Theatre and book reviews by Janice Dempsey
The story opens in the London flat of Ginny, a modern girl who is unashamedly enjoying her affair with young Greg (in 1967 rather a risqué scene). Greg is energetic, funny, full of banter and clearly an innocent compared to Ginny. It’s soon obvious that Ginny has a secret.
The scene moves to a manicured garden somewhere in the home counties where Philip and Sheila, an older couple, are struggling to communicate with each other. Their conversations about the quality of the breakfast marmalade and the weather are heavy with hidden meanings. The two story-lines soon collide. Robert Powell’s Philip is a likeable but selfish husband, bored yet dependent on his wife. (I loved his jealous suspicions converted to an impassioned accusation that she’s “lost his garden hoe”!).

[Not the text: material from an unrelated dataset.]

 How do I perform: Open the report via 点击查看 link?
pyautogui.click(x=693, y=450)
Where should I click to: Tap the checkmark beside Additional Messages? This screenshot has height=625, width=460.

Lisa Goddard as Sheila is absolutely charming, led open-mouthed into a fog of incomprehension. Her desperate ‘vamp-till-ready’ small-talk is a tribute to Alan Ayckbourn’s acute observation of verbal rituals and to her own impeccable sense of comic timing and stage-craft.. Lindsey Campbell’s dolly-bird Ginny is cute, smart and quick thinking, which makes the plot thicken when she’s cornered. Ginny and Greg have their own verbal rituals: banter turns to rows turns to erotic reconciliation, for these two love each other. Gauche Greg is no match for her cunning, of course. Antony Eden plays him for his youth and humour, optimism and child-like trust - the perfect foil for the machinations that go on around him. He's the only character without guile or secrets! “Relatively Speaking” builds a comic situation on the gaps emerging in the sixties between the older generation and their children. It’s an ever more complex, fragile edifice of half-truths, lies and misunderstandings, a tangled web of deception spun by and among the characters: a continuous, hilarious riot of laughter. I felt for Robert Powell’s character Philip when he appealed to Sheila, ”Answer the question you’ve been asked and not the one you’ve made up in your head!” The intricately constructed plot is like a machine in which every cog depends upon every other to drop into place in sequence. And at the end, there’s a cog left over and we laugh all the more! I never miss an Ayckbourn play if I can help it and this evening I realised why: Alan Ayckbourne is a comic genius and his plays are timeless. I recommend the excellent programme's article by Al Senter (© John Good) for more background to the play. A shorter version of this review with photos and links will be published by Essential Surrey online magazine. .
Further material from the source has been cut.